The postoperative period is a crucial time in a patient’s recovery from surgery, and management during this time may have a significant impact on overall patient outcomes. Postoperative hypotension, in particular, has previously been shown to be significantly associated with mortality. [1] Though hypovolemia is frequently thought of as the most common cause of post-surgical hypotension, it is important for clinicians to be cognizant of other potential etiologies. [2] POCUS at the bedside has been introduced in the last decade as a quick modality to differentiate shock by acquiring and interpreting cardiovascular images.

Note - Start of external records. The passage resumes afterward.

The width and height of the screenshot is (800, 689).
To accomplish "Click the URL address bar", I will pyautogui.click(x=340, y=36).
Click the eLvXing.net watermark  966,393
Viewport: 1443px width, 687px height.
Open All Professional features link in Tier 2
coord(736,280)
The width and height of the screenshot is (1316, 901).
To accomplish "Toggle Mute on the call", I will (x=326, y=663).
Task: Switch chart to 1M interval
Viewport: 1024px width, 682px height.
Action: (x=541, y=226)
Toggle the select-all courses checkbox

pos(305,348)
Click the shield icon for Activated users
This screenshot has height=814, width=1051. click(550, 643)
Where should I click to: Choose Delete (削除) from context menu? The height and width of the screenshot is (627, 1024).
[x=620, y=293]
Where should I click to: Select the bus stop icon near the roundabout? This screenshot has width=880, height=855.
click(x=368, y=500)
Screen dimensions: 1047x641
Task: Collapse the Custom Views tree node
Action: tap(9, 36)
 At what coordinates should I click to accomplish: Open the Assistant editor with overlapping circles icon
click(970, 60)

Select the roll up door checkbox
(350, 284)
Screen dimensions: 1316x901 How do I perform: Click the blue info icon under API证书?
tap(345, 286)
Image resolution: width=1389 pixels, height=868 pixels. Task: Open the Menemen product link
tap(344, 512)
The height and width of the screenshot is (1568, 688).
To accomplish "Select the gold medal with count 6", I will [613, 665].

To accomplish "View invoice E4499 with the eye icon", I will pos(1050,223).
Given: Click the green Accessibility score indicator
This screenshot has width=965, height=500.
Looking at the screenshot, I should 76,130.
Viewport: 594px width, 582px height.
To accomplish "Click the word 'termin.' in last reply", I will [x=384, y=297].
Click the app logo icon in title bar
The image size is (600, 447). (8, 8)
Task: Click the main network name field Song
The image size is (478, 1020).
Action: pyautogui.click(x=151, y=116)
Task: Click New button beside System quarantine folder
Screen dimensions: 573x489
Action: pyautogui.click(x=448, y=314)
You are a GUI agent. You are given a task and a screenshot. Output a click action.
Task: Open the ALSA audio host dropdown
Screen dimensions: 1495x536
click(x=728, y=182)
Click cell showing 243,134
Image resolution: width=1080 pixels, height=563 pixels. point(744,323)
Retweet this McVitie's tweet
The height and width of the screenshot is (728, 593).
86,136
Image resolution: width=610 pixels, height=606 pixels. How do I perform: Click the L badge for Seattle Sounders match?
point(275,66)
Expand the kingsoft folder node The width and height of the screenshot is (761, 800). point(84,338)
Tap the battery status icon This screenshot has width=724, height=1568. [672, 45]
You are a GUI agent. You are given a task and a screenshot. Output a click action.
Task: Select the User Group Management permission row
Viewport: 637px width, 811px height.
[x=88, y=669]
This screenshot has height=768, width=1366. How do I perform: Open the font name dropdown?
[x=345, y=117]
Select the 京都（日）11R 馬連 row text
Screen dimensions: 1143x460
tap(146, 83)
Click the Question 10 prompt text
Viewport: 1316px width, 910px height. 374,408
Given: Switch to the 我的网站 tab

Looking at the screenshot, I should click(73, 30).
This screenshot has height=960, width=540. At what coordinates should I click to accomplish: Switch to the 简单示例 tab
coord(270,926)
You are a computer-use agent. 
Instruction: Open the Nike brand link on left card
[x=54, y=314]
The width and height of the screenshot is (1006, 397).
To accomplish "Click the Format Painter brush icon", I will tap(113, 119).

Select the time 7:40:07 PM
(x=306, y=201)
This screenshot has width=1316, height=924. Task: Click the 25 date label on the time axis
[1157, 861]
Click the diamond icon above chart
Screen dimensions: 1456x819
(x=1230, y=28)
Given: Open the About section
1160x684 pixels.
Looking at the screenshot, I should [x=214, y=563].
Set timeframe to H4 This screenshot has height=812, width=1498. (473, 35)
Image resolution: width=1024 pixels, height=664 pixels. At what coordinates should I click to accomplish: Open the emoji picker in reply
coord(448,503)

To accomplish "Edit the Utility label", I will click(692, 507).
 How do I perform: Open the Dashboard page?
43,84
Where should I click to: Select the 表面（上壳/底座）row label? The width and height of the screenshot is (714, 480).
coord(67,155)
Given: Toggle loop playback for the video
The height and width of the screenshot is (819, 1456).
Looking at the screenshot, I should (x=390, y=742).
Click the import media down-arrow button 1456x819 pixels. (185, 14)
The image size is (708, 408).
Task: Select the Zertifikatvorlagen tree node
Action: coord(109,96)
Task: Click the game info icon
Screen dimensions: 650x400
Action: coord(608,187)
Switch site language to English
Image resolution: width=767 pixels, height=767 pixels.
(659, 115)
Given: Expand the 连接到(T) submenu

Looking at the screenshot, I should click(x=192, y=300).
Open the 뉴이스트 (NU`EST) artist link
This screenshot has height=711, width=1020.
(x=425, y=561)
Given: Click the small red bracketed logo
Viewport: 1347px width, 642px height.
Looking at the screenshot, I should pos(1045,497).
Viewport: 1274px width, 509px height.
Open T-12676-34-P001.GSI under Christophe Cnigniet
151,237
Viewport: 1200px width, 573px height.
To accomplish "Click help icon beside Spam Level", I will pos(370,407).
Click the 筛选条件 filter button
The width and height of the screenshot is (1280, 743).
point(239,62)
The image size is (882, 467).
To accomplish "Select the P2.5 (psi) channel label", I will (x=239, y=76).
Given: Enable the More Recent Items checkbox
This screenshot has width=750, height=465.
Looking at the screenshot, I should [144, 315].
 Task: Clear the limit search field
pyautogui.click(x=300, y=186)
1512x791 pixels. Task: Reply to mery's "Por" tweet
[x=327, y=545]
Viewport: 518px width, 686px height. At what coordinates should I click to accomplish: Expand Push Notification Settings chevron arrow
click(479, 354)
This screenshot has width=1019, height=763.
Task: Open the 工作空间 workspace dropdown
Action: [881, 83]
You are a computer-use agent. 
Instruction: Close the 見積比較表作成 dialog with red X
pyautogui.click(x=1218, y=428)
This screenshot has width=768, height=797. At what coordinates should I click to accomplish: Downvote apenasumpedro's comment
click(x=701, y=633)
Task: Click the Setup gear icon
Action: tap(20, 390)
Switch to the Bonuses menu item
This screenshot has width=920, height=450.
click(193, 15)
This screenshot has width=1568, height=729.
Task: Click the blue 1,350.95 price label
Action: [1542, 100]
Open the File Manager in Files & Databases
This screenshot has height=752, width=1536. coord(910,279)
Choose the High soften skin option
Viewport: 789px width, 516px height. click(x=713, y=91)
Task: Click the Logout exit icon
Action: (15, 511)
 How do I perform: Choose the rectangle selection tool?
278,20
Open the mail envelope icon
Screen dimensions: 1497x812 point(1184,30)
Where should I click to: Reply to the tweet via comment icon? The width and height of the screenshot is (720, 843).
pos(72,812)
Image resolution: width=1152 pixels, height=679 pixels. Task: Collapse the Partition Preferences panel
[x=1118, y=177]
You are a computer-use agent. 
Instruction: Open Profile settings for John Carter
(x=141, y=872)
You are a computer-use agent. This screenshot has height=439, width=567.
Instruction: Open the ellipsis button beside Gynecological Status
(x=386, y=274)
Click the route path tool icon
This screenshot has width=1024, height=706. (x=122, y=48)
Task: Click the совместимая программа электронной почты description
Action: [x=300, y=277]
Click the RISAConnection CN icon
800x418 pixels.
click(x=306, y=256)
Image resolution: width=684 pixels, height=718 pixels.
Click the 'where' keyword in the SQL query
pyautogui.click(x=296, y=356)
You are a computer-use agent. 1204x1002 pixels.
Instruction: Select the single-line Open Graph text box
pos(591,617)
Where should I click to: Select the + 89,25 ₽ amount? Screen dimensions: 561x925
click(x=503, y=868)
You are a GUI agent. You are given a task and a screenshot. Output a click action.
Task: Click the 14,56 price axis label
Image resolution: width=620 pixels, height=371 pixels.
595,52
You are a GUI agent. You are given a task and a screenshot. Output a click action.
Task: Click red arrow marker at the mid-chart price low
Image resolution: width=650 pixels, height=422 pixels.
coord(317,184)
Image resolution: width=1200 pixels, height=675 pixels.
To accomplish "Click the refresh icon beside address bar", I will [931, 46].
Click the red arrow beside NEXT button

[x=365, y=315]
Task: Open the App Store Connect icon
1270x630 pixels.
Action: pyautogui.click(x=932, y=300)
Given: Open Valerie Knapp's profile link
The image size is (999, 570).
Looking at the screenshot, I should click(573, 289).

Tako Tsubo cardiomyopathy, also known as an apical ballooning syndrome or ‘broken heart syndrome’, is a condition with transient regional systolic dysfunction without angiographic evidence of obstructive coronary artery disease or acute plaque rupture. [3] The prevalence is 5% - 6% in female patients and 2% - 3% in all patients, and it is a diagnosis of exclusion. [4] The exact pathophysiology is not well understood, but it is thought that the condition may be precipitated by exposure to supratherapeutic doses of catecholamines during times of physical or emotional stress. Epinephrine is a catecholamine that can induce arrhythmias, although the incidence is minimal when administered through the inhalational route.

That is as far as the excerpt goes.